Les désillusions du compte pénibilité

par Joëlle Maraschin / 05 juillet 2022

Renommé en 2017 « compte professionnel de prévention », en écartant au passage quatre des dix facteurs de risques prévus initialement, le compte pénibilité permet de financer un départ anticipé en retraite de deux ans au maximum, selon les points accumulés. Un dispositif qui n’a concerné tout au plus que quelques milliers de salariés, soit très peu de personnes au regard des plus de 650 000 qui partent chaque année en retraite.
« Il serait plus que temps de faire un bilan qualitatif et quantitatif de ce dispositif et de le verser au débat public », estime Annie Jolivet, économiste au Centre d’études de l’emploi et du travail (CEET). Pour avoir une idée de l’effectivité du dispositif, il faut éplucher les annexes des projets de loi de financement de la Sécurité sociale.
Depuis sa création en 2015, seulement 6 400 salariés ont demandé à utiliser leurs points pour partir plus tôt en retraite, 1 800 pour un passage à temps partiel, et 600 pour une formation. Même si une montée en charge est prévisible, on est très loin de l’annonce du précédent gouvernement de 10 000 personnes bénéficiaires d’une retraite anticipée par an dès 2018. Fin 2020, un compte avait été ouvert pour 1,8 million de salariés, des hommes en grande majorité.
Cette ouverture se fait dès la déclaration par l’employeur d’une exposition du salarié à l’un des facteurs de risques retenus par le dispositif. Mais elle n’entraîne pas pour autant l’octroi de points. Un point correspond à un trimestre d’exposition. Le nombre de points est plafonné à 100 sur l’ensemble d’une carrière et 10 points donnent droit à une anticipation du départ à la retraite d’un trimestre.

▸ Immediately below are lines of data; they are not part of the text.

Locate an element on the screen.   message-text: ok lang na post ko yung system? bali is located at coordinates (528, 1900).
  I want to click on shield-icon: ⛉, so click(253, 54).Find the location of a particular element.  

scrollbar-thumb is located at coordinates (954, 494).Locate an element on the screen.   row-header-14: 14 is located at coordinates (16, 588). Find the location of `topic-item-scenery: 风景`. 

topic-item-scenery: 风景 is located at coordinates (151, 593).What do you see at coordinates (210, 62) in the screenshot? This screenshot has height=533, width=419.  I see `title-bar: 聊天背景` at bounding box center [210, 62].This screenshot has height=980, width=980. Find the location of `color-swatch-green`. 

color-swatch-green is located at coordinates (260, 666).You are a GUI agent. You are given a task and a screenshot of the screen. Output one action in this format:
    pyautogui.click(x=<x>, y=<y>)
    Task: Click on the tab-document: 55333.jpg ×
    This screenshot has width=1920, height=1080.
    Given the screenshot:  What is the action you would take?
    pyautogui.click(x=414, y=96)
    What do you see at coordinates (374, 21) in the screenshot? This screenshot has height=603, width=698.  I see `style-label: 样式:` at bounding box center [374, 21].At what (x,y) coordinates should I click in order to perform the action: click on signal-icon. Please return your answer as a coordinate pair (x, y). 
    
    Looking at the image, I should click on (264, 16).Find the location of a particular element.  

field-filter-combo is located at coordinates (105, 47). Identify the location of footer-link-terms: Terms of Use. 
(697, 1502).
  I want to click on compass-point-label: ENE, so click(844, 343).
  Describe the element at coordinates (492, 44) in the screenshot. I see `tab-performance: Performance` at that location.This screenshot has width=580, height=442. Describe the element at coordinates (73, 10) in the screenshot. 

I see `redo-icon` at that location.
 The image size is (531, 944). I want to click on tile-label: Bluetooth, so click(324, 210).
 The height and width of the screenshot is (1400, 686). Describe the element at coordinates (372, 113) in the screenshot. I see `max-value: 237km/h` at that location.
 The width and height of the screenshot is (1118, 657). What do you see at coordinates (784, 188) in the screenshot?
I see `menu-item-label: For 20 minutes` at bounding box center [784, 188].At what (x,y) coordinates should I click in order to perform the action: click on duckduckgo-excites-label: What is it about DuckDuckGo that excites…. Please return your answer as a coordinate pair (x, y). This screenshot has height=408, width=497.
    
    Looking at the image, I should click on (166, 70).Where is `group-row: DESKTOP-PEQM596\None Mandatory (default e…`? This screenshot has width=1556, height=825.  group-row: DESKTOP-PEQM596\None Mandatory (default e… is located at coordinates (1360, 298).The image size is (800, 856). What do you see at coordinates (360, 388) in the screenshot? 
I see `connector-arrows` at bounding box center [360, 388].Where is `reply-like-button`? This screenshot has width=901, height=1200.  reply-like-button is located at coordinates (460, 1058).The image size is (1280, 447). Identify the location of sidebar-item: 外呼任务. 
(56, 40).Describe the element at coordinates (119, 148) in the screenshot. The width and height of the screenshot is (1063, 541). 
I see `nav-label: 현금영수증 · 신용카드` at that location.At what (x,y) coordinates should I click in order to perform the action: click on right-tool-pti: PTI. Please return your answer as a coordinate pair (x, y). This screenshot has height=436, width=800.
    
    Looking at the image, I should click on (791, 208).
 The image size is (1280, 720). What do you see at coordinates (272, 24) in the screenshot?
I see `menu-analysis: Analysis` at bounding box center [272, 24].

Le travail de nuit et celui en équipes alternantes sont les deux facteurs de risques qui ont entraîné le plus d’ouvertures de comptes. « Les critères de ce compte sont très restrictifs, loin de couvrir toutes les situations qui rendent le travail difficile à tenir. De plus, la pénibilité des professions féminines n’est pas prise en compte », observe Annie Jolivet. Les critères ont même, selon elle, appauvri le dialogue social autour de ce qu’est la pénibilité du travail. Les risques psychosociaux, qui dégradent tout autant la santé que les risques physiques, ne sont pas non plus pris en compte.